● **Listed records**:

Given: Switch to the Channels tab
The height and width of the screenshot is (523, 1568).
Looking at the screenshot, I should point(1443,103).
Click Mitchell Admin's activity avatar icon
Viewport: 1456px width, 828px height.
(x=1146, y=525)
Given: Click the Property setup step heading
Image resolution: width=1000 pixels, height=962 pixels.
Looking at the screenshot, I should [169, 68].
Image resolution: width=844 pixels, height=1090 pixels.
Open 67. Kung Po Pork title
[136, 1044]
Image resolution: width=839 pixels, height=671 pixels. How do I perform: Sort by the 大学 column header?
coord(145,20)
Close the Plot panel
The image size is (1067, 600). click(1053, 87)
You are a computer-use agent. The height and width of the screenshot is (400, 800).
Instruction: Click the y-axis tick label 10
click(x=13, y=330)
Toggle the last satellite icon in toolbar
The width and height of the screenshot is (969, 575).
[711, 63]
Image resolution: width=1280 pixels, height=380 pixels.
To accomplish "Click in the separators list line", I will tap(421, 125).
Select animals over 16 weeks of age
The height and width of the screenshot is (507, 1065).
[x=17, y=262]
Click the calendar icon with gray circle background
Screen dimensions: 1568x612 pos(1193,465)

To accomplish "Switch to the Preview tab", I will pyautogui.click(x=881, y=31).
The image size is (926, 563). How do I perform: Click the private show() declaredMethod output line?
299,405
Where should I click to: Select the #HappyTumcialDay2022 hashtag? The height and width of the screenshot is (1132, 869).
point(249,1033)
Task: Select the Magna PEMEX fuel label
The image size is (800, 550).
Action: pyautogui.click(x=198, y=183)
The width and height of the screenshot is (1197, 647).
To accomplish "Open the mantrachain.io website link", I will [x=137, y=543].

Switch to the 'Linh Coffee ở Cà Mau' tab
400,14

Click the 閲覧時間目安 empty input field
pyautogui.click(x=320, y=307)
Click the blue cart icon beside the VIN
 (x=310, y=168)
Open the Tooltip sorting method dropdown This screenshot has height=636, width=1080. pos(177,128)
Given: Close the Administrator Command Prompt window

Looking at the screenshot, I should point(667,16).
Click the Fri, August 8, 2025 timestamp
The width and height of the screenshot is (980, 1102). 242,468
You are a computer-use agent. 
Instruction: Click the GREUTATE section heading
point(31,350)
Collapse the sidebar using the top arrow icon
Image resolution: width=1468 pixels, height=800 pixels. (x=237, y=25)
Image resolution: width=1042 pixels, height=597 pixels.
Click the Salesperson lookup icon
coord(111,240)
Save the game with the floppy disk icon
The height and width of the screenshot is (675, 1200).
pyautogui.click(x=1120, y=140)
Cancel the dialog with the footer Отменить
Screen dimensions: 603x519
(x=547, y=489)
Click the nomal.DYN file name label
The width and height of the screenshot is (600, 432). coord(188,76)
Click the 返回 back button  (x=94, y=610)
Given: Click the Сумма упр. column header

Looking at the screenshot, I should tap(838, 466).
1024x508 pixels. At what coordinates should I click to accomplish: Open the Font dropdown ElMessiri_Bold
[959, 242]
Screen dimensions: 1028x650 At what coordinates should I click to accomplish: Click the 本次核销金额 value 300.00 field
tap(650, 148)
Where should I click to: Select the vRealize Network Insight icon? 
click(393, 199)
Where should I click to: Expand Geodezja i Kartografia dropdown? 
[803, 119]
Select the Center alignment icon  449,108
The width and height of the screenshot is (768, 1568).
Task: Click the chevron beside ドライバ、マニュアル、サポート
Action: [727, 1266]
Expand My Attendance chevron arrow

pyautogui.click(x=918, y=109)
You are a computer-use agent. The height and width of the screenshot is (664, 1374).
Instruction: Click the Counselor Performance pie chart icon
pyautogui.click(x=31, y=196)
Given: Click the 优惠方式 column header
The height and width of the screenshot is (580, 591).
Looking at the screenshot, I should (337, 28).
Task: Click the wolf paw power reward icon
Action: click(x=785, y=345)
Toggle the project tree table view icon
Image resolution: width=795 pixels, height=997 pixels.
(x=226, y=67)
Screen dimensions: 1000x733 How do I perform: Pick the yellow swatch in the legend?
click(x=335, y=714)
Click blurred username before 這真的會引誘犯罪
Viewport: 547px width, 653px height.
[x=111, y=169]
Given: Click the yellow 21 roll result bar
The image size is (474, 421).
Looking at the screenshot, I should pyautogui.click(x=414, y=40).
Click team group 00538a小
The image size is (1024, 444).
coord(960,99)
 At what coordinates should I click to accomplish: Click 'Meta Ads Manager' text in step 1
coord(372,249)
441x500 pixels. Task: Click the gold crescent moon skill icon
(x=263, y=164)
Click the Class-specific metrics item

● **Task description**: The only output should be the lines from the one containing "At what coordinates should I click to accomplish: Click 'Meta" through the final line of the material above, copied exactly.

● **Your response**:
 At what coordinates should I click to accomplish: Click 'Meta Ads Manager' text in step 1
coord(372,249)
441x500 pixels. Task: Click the gold crescent moon skill icon
(x=263, y=164)
Click the Class-specific metrics item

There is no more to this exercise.